Predict Y for new observations using a fitted TPLS model.

Args:

rnew (np.ndarray or pd.DataFrame): New R-space (raw material) data. znew (np.ndarray or pd.DataFrame): New Z-space (trajectory) data. tpls_obj (dict): Fitted TPLS model from tpls().

Returns:

dict: Prediction results with keys:

  • Tnew (ndarray): Projected scores.

  • Yhat (ndarray): Predicted Y in original scale.

  • speR (ndarray): R-space SPE.

  • speZ (ndarray): Z-space SPE.

  • T2 (ndarray): Hotelling’s T².

Example for rnew:

rnew={

‘MAT1’: [(‘A0129’,0.557949425 ),(‘A0130’,0.442050575 )], ‘MAT2’: [(‘Lac0003’,1)], ‘MAT3’: [(‘TLC018’, 1) ], ‘MAT4’: [(‘M0012’, 1) ], ‘MAT5’:[(‘CS0017’, 1) ] }

pyphi.calc.varimax_(X, gamma=1.0, q=20, tol=1e-06)[source]
pyphi.calc.varimax_rotation(mvm_obj, X, *, Y=False)[source]

Apply Varimax rotation to PCA or PLS loadings.

Rotates loadings toward a simple structure (sparse, interpretable). Updates the model object in-place and returns the rotated model.

Parameters:
  • mvm_obj (dict) – Fitted PCA or PLS model.

  • X (pd.DataFrame or np.ndarray) – Training X data used to reproject scores after rotation.

  • Y (pd.DataFrame or np.ndarray) – Training Y data (optional, for PLS).

Returns:

Model with rotated loadings and reprojected scores.

Return type:

dict

pyphi.calc.findstr(string)[source]

Find indices of strings containing a given pattern.

Parameters:
  • str_list (list of str) – List of strings to search.

  • pattern (str) – Substring to search for.

Returns:

Indices of elements in str_list that contain pattern.

Return type:

list

pyphi.calc.evalvar(data, vname)[source]
pyphi.calc.writeeq(beta_, features_)[source]
pyphi.calc.build_polynomial(data, factors, response, *, bias_term=True)[source]

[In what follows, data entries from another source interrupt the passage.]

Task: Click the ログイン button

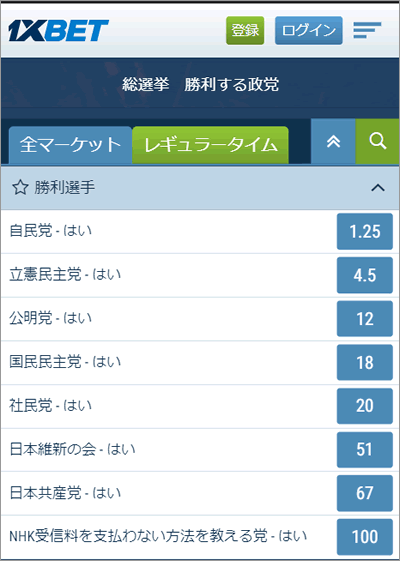Action: [x=308, y=30]
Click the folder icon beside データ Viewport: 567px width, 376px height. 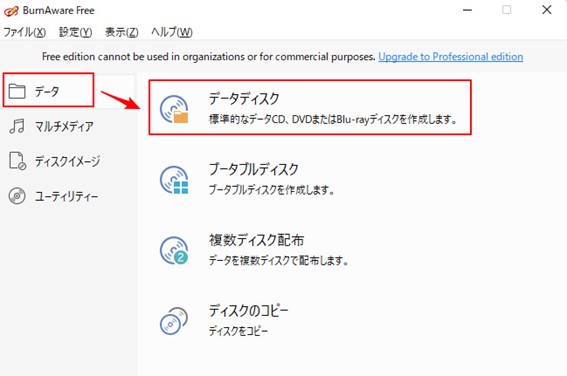pyautogui.click(x=17, y=91)
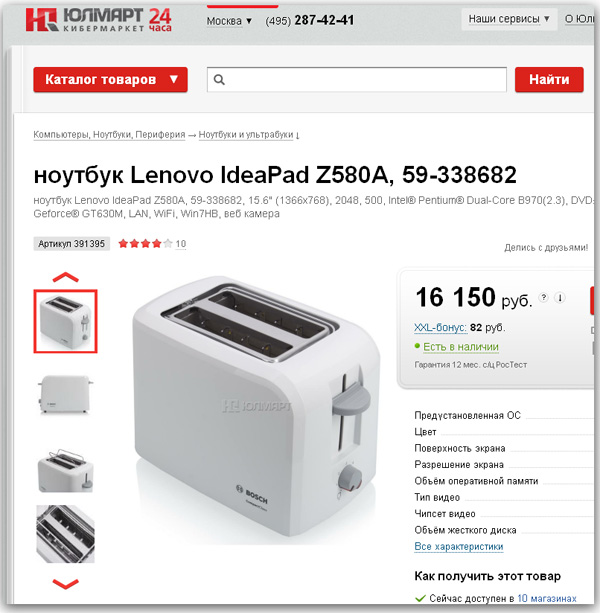
Task: Click inside the search input field
Action: (356, 80)
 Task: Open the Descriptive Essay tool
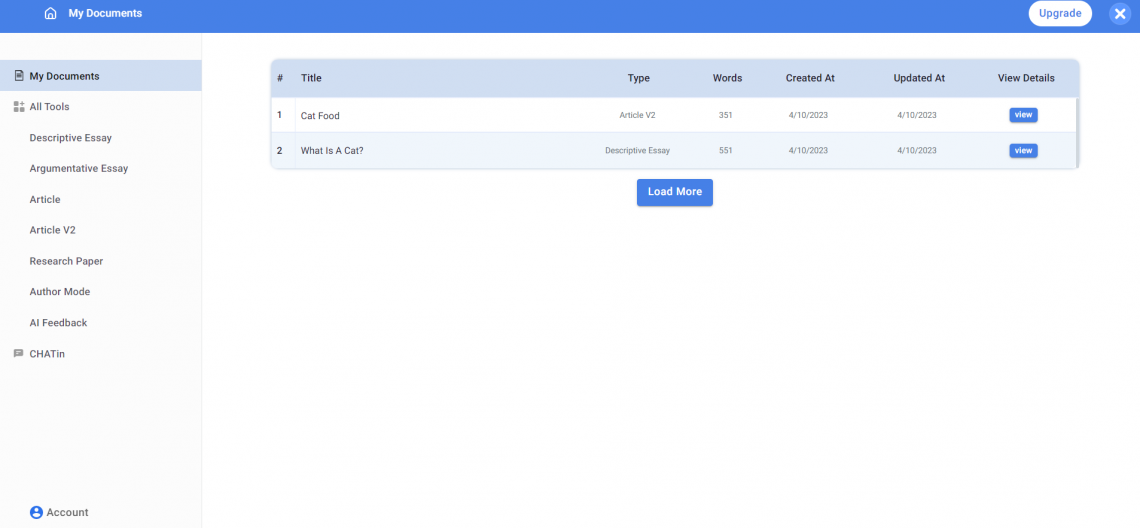(70, 138)
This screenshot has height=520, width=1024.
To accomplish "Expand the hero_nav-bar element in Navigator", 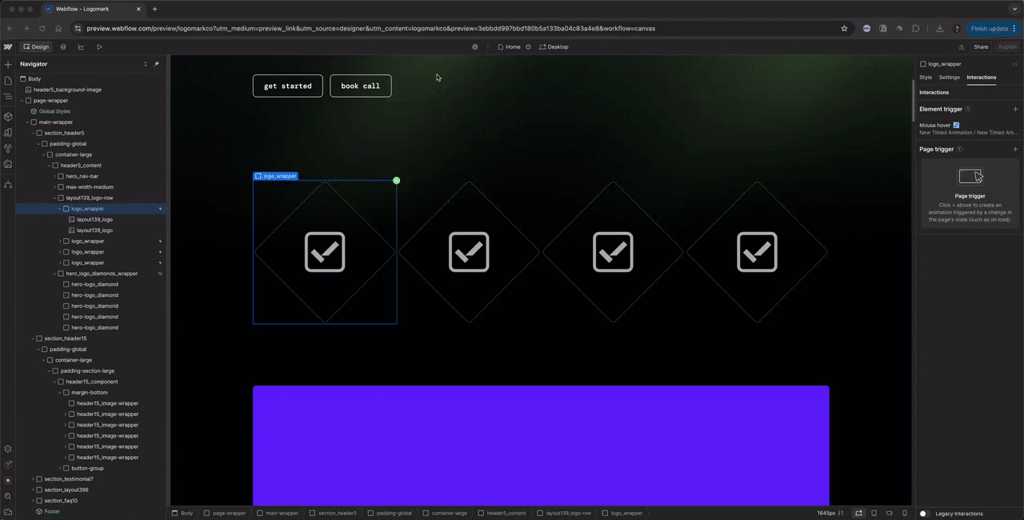I will coord(55,176).
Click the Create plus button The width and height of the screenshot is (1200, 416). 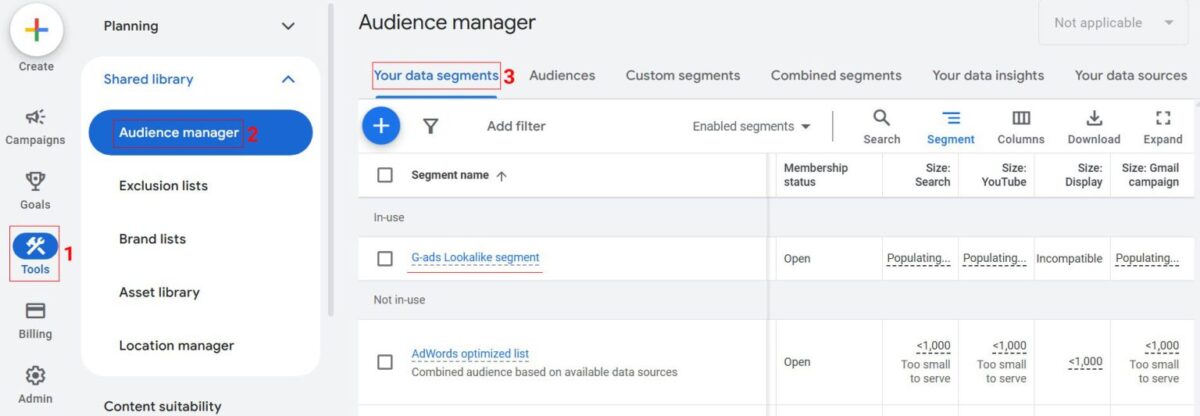[x=36, y=30]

Linear regression with variable selection assisted by PLS.

pyphi.calc.cca(X, Y, tol=1e-06, max_iter=1000)[source]

Canonical Correlation Analysis (CCA) between PLS scores and Y.

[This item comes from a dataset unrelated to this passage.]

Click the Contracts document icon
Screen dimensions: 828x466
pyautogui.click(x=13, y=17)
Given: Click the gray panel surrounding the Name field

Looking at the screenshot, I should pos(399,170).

Computes the maximum covariance directions between the score matrix T and response Y. Equivalent to computing the predictive component in OPLS.

Parameters:
  • T (np.ndarray) – Score matrix from a fitted PLS model (n_obs × A).

  • Y (pd.DataFrame or np.ndarray) – Response matrix (n_obs × n_y).

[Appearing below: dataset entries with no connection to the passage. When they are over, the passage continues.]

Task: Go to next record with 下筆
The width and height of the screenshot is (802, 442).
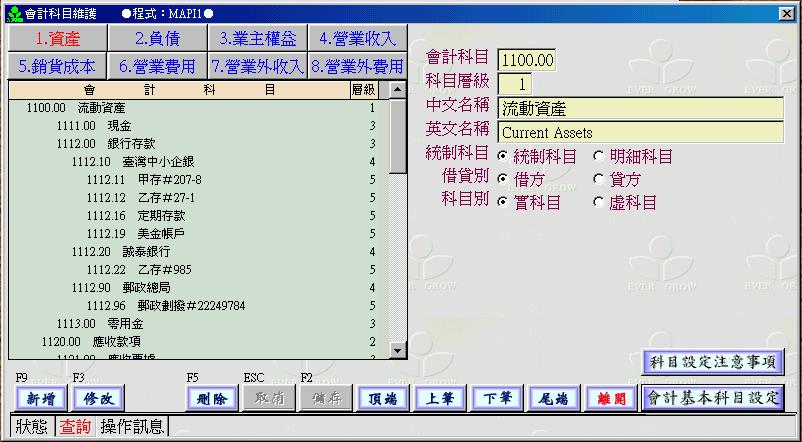Action: 497,398
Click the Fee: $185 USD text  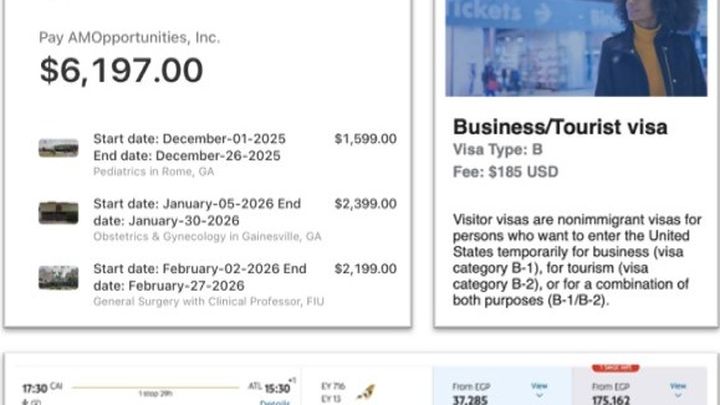(506, 172)
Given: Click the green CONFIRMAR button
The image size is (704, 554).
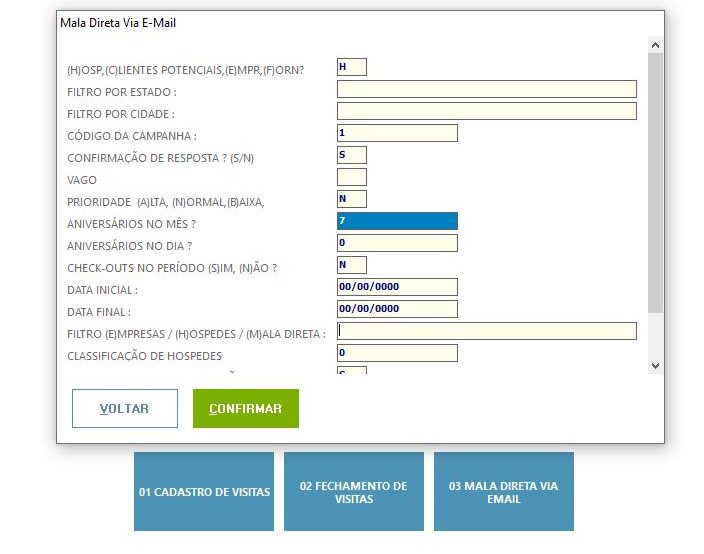Looking at the screenshot, I should [246, 408].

  • mcs (tuple) – Preprocessing flags for T and Y. Default ('autoscale', 'autoscale').

Returns:

CCA results with keys:

  • Tcv (ndarray): Covariant scores.

  • Pcv (ndarray): Covariant loadings (predictive loadings in OPLS sense).

  • Wcv (ndarray): Covariant weights.

Return type:

dict

pyphi.calc.cca_multi(X, Y, num_components=1, tol=1e-06, max_iter=1000)[source]

CCA with multiple canonical variates.